Featured Ingredient Recipes

Kale — Packing a Big Nutritional Punch

By Ali Burtraw, R.D.

Kale is a nutrient-dense, cruciferous vegetable that originated from Asia Minor and the Eastern Mediterranean. While it’s available year-round, this cool-season crop grows best in early spring or fall and even has no problem growing in the snow! In fact, the flavor is best when kale plants are touched by frost because cold temperatures alter the starch molecules, taking away some of the bitterness and leaving behind a sweeter flavor. There many types of kale. They vary in leaf size, shape, texture, taste, and color—including varieties with purple, red, and dark green leaves. Some common varieties you may see in your grocery store include Dwarf Siberian, Red Russian, Redbor, and Toscano kale, also known as dinosaur kale.

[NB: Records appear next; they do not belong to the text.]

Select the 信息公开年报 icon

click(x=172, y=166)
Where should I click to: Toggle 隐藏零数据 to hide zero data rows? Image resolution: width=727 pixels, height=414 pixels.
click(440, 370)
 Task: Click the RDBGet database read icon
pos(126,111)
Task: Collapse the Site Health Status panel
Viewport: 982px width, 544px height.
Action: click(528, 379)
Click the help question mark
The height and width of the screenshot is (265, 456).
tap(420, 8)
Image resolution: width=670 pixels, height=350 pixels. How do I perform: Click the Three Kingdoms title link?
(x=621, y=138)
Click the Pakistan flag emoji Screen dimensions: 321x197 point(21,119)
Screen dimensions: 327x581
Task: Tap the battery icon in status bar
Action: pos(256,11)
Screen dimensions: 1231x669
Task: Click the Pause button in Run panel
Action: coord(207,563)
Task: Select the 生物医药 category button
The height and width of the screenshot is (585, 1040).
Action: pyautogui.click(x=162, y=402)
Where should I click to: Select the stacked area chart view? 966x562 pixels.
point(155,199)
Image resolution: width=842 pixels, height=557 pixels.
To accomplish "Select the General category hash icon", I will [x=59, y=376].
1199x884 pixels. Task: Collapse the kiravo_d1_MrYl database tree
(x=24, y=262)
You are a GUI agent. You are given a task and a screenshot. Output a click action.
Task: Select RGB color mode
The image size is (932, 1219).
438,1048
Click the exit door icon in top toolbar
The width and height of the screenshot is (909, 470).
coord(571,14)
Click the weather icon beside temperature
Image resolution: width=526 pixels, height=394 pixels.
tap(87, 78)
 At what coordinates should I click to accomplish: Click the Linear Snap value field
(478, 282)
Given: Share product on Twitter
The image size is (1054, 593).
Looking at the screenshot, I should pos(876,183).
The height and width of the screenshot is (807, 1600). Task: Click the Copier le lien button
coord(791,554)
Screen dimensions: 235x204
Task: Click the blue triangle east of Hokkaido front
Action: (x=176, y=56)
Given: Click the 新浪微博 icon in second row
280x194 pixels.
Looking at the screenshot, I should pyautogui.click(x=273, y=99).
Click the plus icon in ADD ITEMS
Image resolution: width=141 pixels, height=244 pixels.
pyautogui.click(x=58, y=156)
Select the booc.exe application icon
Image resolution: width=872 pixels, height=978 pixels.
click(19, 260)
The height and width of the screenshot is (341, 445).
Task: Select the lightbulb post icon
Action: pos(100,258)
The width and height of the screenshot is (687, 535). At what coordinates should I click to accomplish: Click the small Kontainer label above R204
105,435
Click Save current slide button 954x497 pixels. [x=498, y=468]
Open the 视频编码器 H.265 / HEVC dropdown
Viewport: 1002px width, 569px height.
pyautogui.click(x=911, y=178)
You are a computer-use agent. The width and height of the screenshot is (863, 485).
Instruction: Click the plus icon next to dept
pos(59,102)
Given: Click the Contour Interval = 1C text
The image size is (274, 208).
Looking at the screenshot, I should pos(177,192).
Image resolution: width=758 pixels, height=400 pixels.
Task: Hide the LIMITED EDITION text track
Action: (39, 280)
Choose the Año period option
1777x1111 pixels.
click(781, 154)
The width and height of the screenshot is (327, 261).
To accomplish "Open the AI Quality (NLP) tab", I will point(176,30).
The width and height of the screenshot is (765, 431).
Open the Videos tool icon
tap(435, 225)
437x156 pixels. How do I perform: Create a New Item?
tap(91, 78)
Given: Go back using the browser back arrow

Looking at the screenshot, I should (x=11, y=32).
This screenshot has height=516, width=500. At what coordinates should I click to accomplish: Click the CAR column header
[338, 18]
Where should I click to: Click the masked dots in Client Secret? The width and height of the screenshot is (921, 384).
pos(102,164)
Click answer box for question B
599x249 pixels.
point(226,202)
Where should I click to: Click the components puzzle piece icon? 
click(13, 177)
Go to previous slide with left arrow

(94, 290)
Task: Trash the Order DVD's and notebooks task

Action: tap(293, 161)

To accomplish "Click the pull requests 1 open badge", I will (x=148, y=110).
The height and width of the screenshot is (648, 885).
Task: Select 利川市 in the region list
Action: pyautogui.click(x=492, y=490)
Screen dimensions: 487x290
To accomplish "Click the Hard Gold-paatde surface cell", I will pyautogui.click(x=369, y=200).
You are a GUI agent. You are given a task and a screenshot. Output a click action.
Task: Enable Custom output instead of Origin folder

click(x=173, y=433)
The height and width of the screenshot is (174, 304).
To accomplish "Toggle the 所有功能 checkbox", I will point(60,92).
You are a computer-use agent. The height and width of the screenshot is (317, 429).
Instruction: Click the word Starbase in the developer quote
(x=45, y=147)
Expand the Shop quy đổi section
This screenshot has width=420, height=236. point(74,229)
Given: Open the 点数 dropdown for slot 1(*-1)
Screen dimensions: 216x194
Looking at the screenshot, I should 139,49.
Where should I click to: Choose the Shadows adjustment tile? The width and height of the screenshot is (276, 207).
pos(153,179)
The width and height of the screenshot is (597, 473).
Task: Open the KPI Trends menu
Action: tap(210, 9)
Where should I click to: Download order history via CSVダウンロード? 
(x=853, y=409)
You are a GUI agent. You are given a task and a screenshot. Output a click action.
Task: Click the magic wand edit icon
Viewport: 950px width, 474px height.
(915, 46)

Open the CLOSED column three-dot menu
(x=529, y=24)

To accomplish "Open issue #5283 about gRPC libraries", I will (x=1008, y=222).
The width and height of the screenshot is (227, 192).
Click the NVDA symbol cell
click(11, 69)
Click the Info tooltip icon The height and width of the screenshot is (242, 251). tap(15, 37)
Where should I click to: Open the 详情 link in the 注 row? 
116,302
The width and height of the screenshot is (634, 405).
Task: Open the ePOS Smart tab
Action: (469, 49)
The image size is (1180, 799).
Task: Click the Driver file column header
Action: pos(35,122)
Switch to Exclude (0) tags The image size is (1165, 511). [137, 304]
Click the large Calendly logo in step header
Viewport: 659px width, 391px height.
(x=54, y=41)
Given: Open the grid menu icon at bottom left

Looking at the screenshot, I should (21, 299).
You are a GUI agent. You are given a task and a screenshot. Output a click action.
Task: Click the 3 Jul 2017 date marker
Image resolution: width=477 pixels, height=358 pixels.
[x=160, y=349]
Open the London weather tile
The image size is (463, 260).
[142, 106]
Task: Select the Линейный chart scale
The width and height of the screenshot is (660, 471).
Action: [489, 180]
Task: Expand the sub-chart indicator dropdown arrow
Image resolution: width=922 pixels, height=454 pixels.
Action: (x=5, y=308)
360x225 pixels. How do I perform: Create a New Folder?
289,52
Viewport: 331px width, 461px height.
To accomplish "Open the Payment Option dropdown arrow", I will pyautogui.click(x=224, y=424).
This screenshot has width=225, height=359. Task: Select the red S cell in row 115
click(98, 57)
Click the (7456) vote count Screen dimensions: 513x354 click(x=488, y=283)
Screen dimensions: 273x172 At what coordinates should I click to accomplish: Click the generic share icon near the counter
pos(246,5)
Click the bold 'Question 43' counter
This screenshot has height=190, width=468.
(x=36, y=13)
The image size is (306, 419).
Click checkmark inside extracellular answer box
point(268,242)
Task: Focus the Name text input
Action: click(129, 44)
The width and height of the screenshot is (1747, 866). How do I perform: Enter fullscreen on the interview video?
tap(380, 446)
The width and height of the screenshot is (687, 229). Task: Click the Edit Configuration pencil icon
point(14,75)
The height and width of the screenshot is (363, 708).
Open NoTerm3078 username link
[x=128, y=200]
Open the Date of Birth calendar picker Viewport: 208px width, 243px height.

Kale packs a big nutritional punch when compared to many other leafy greens, such as romaine and iceberg lettuce. Kale is a great source of vitamin K, vitamin C, vitamin A, folate, phytonutrients, and fiber. One cup of raw kale delivers 4 grams of protein and 2 grams of fiber and just 33 calories. Each of these powerful nutrients delivers numerous benefits to the body.

kaleVitamin K is an essential nutrient that helps with blood clotting and the regulation of calcium levels in the body. Vitamins C and A are both important for maintaining a healthy immune system. Additionally, vitamin C improves iron absorption and vitamin A assists with eye health. Folate, one of the B vitamins, is essential for making new cells, a process that is essential for the body during periods of growing or healing. The phytonutrients found in kale may help prevent the development of cancer and decrease inflammation in the body. Additionally, the fiber content of kale can create a feeling of fullness, promote bowel regularity, and help you achieve and maintain a healthy weight. It also supports healthy cholesterol levels.

While kale has a naturally bitter taste, there are many delicious ways to incorporate it into your diet. If consuming kale raw, cut off the fibrous stems. The stems, if cooked, can either be removed or kept intact for extra texture and fiber.

Here are just a few ways to add this nutrient-packed ingredient into your healthy diet.
  • Serve up a tasty side dish by sautéing kale with olive oil, garlic, lemon juice, oregano, and salt and pepper.
  • Create a nutrient-dense pesto to top your favorite pasta by blending kale, olive oil, garlic, parmesan cheese, and pine nuts or walnuts.
  • Finely chop kale and add to ground beef or turkey for a veggie-powered burger.
  • Freeze kale and add a handful into your favorite smoothie recipes. 
  • Slice kale leaves into ribbons and combine with your favorite greens for added color, texture, and flavor in your salad. 
  • Make your own vegetable stock by boiling kale, onions, carrots, celery, and your other favorite veggies. Discarded kale stems work great in stocks!